Snape's gesture you are talking about will, if it happens, probably 
be something along the lines of Darth Vader in The Return of The 
Jedi, which will most definitely kill him (maybe he'll throw himself 
in front of Harry to save him or something like that). The revealing 
of Snape as the good guy will have any literary value only if his 
innocence is proven after his demise. Everything else would be a 
betrayal of the genre's expectations.

Someone also said that Dumbledore pulled a Pettigrew. Hello?! It's 
DUMBLEDORE we're talking about. Remember, the guy who believes that 
death is but the next great adventure? Why on Earth would he fake his 
own death? He has no angry friend he tricked to hide from. Does it 
really sound plausible to you that Dumbledore would leave Harry to 
face everything alone, that he would endanger the position of his 
trusted spy by making it seem that he killed him, that he would leave 
both Hogwarts and the Order on their own so that he could be 
a 'shadow leader'? No, it doesn't.
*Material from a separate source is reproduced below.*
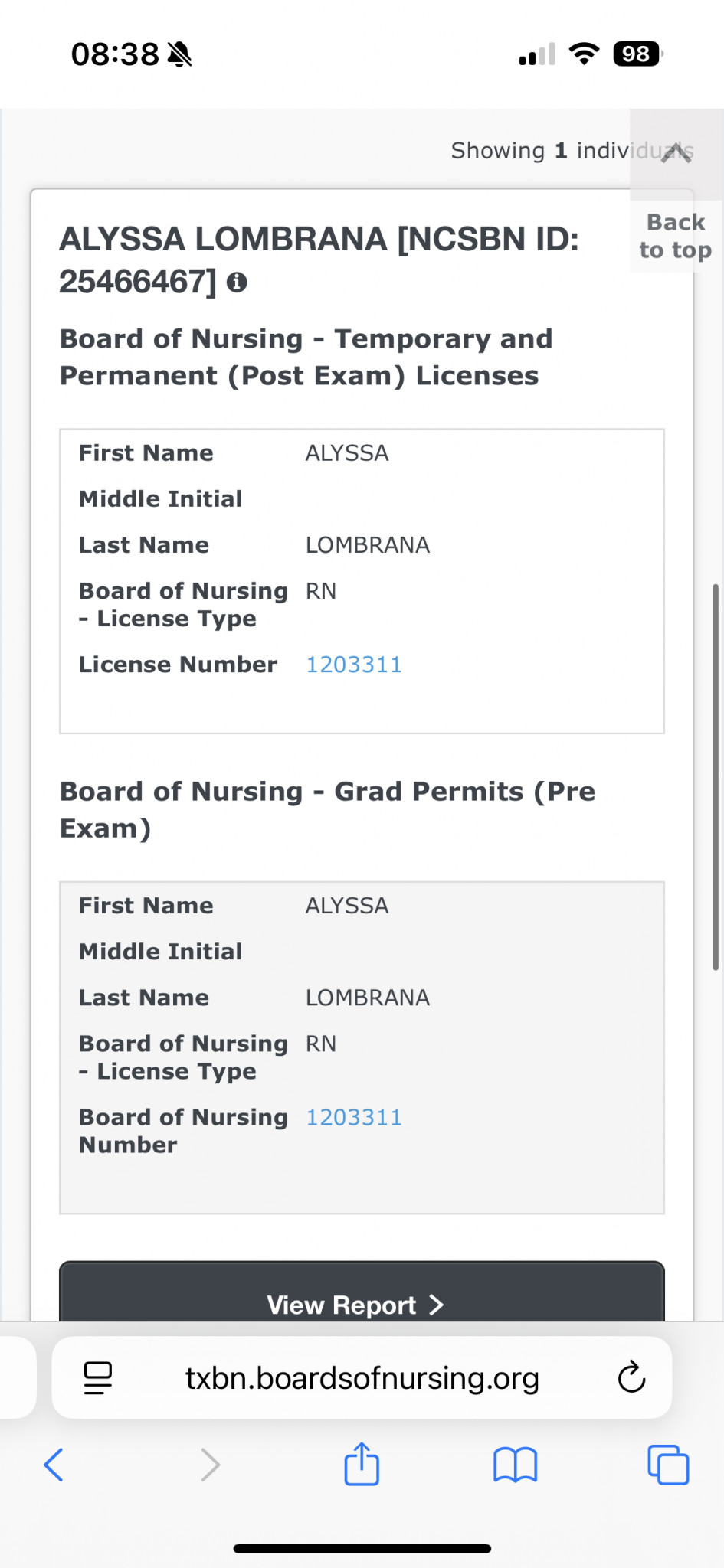Open Board of Nursing Number 1203311 link
This screenshot has height=1568, width=724.
click(354, 1117)
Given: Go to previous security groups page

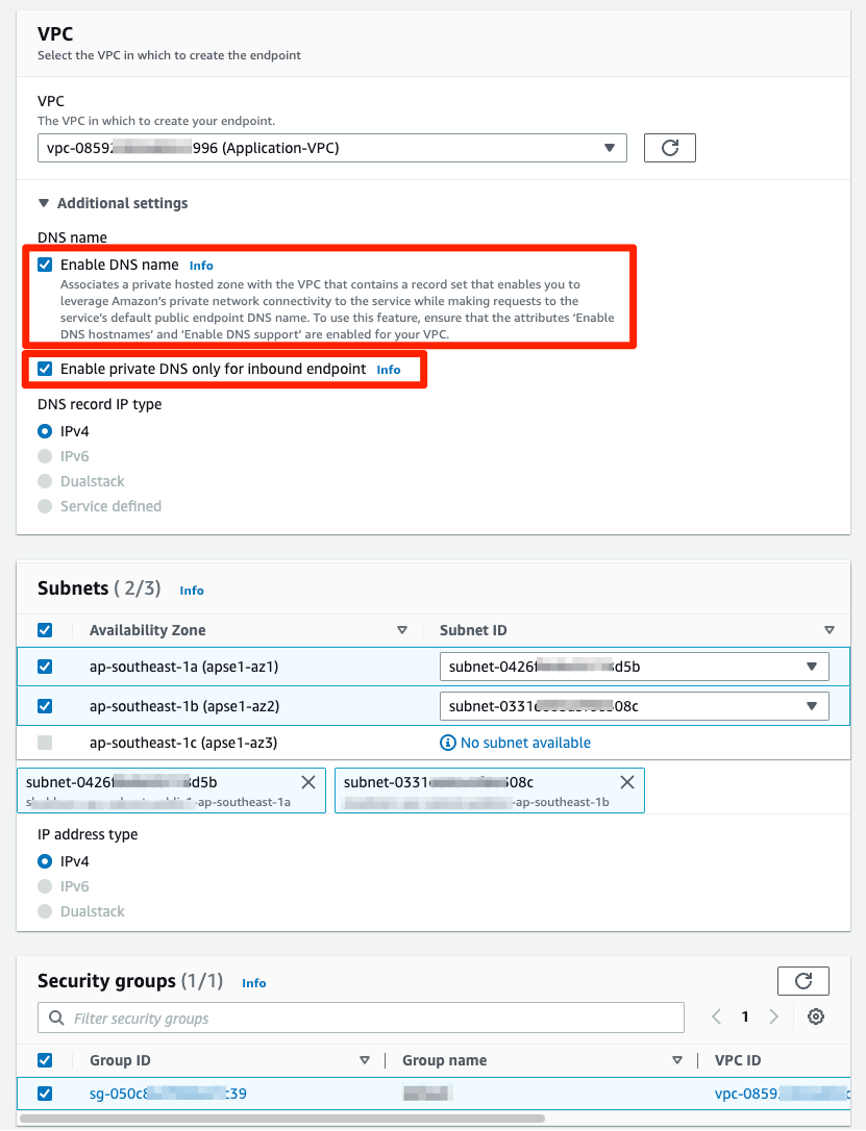Looking at the screenshot, I should [x=719, y=1016].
And, again, in the highly unlikely 
event of Dumbledore's faked death, the literary conventions of the 
genre would be betrayed and the readers would - rightfully - feel 
tricked. Rowling isn't the world's greatest writer, she's actually 
very far from it, but I really don't think that she is that much 
ignorant of literary theory and history. The Still Alive!Dumbledore 
theory has the same reek as the Sirius-Is-Not-Really-Dead one.


Lolita.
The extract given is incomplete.